Entries taken from a collection

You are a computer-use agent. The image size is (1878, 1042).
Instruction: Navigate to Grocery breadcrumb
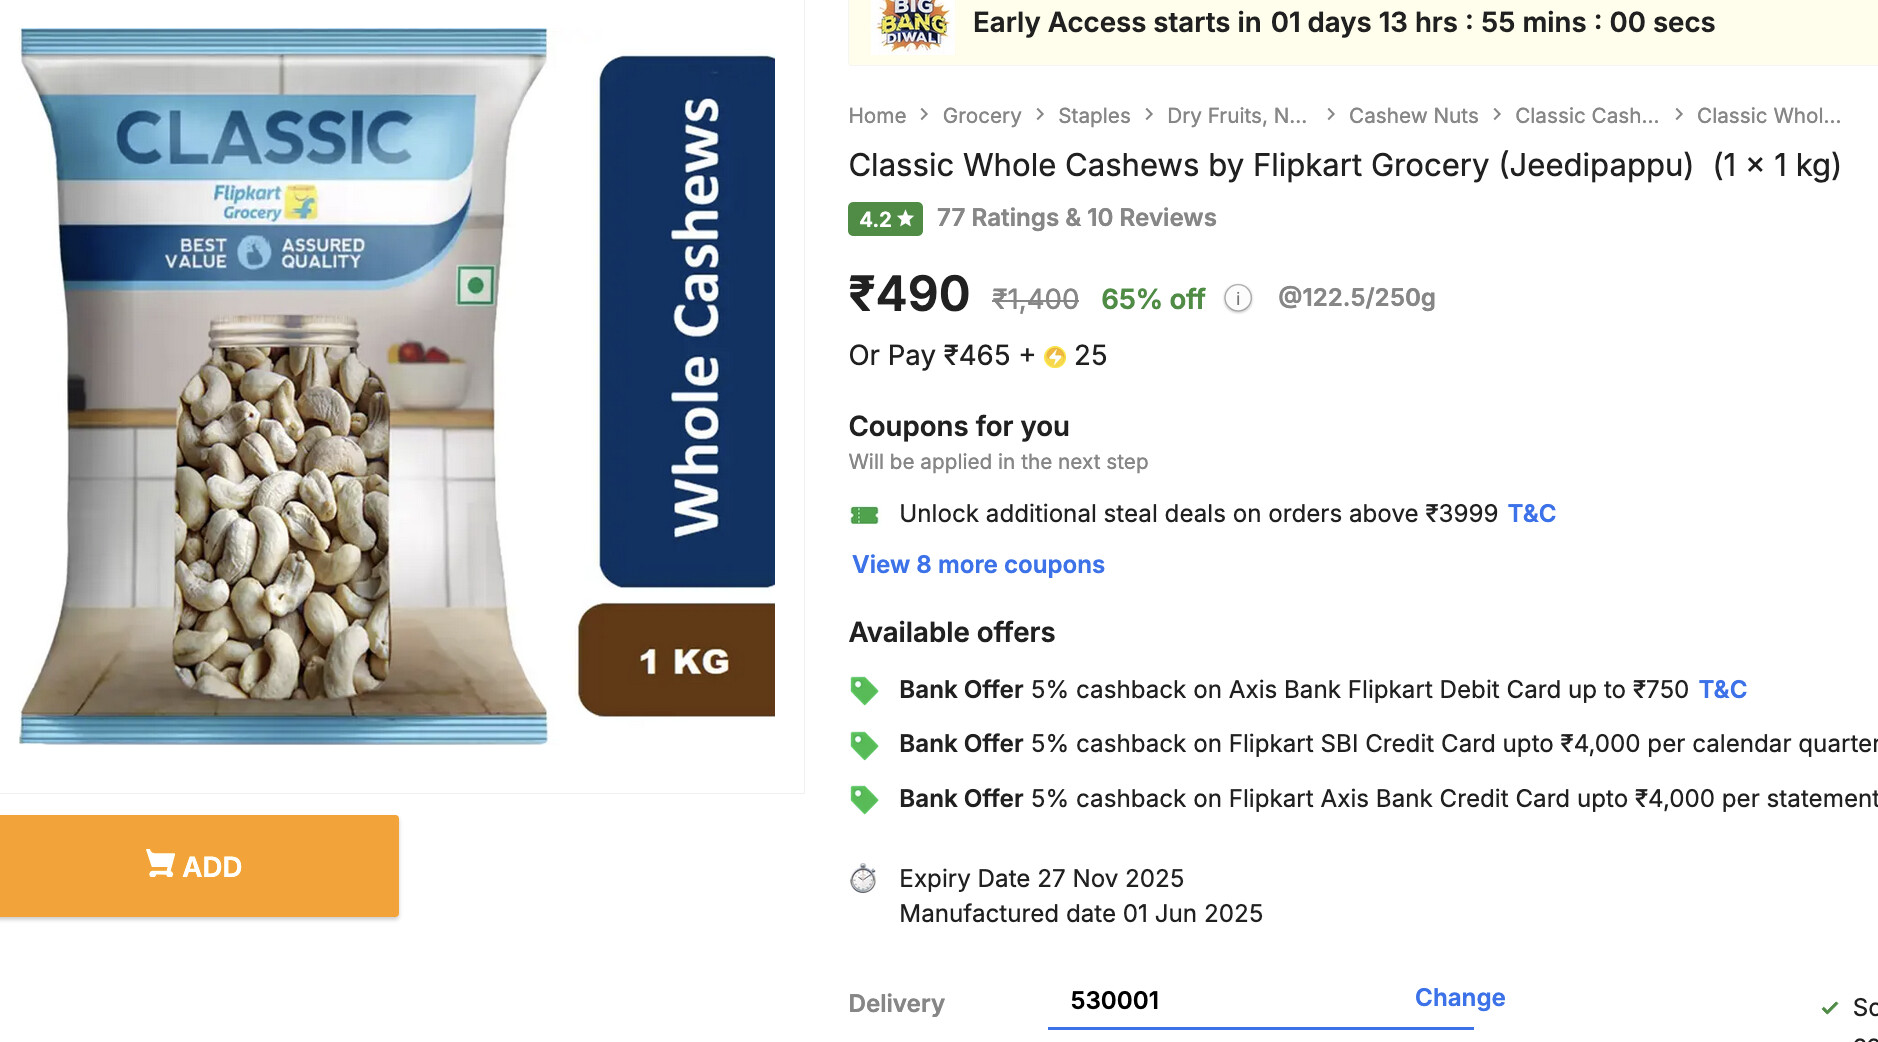coord(981,116)
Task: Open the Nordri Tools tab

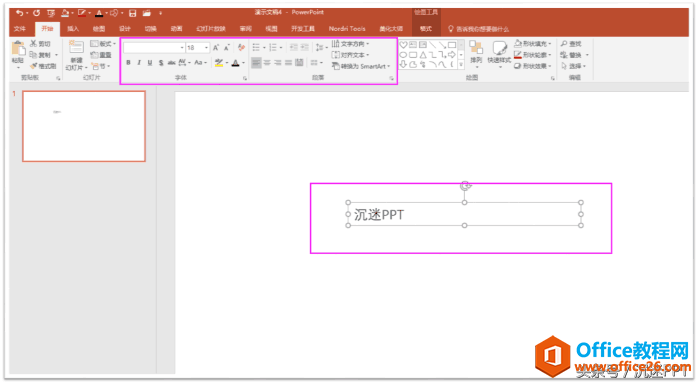Action: click(347, 29)
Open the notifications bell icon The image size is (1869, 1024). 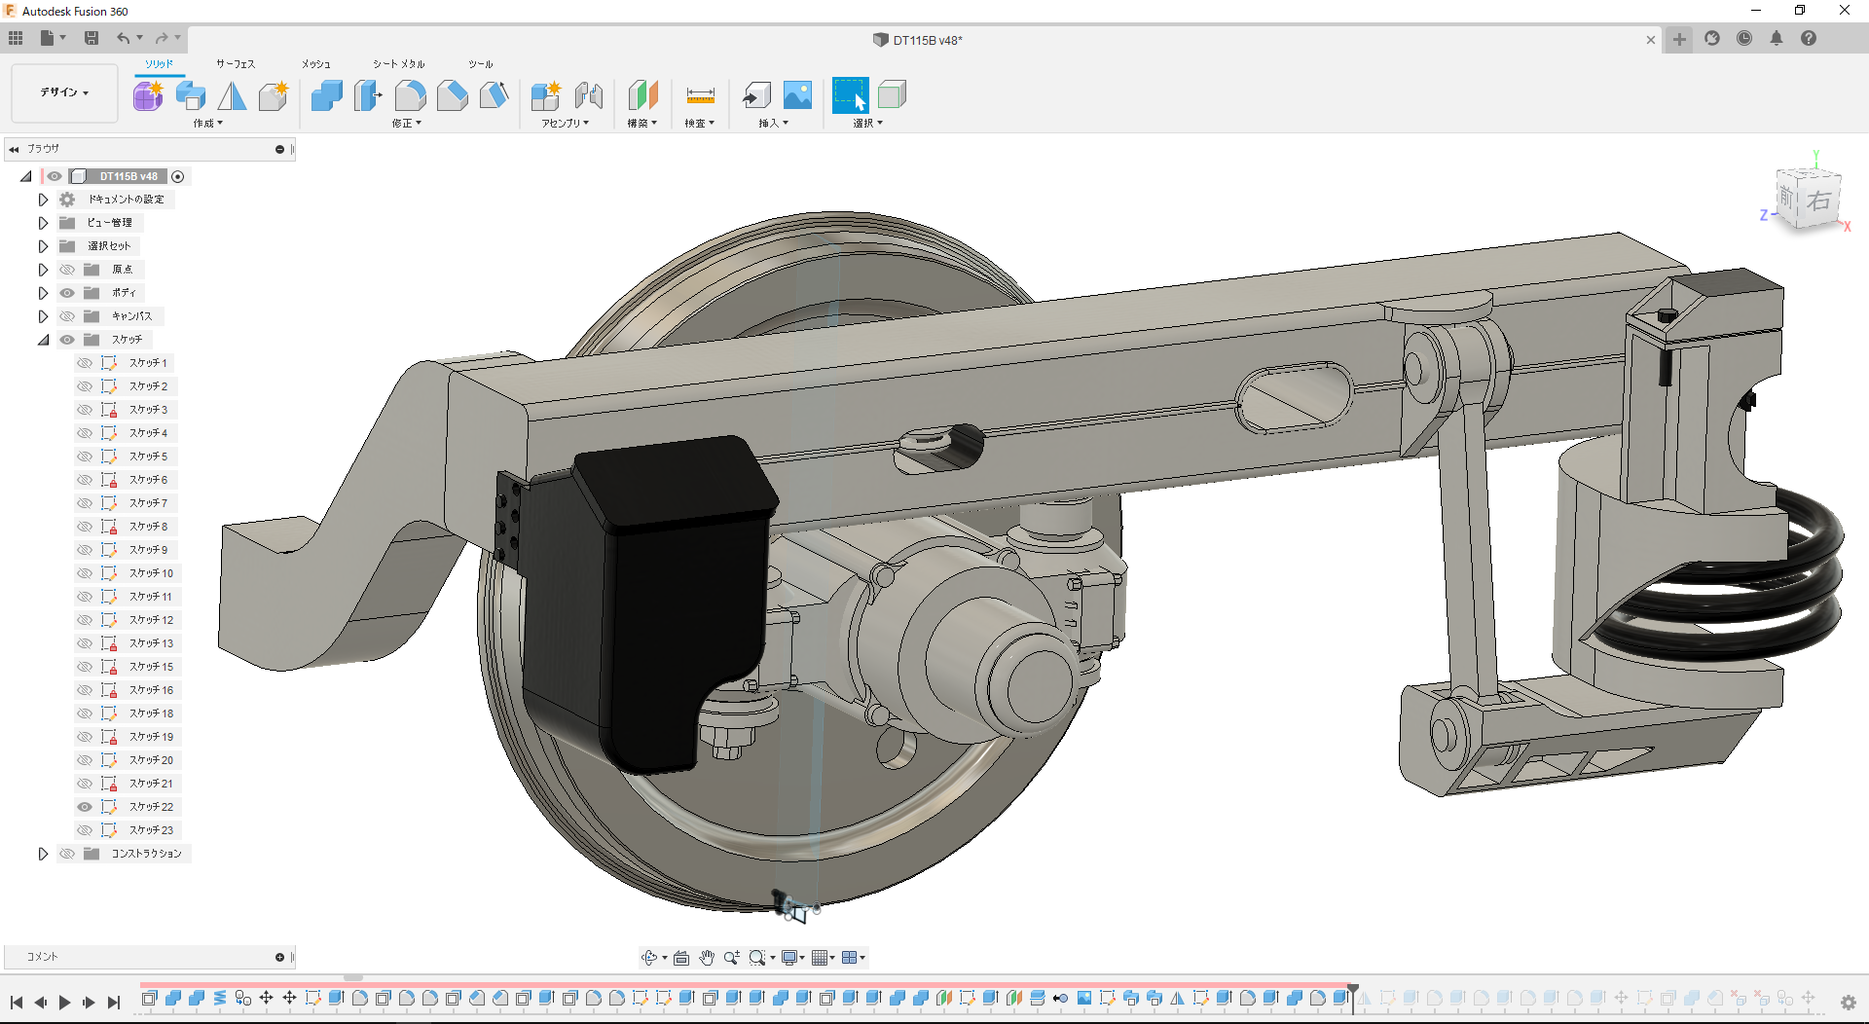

* **Exercise instructions**
Please retype the lines from the one containing "Instruction: Navigate to Grocery breadcrumb" through the last line of the records above, exactly as written, and leave out any pictures.

* **Written solution**
Instruction: Navigate to Grocery breadcrumb
coord(981,116)
Task: Open the Nordri Tools tab

Action: click(347, 29)
Open the notifications bell icon The image size is (1869, 1024). 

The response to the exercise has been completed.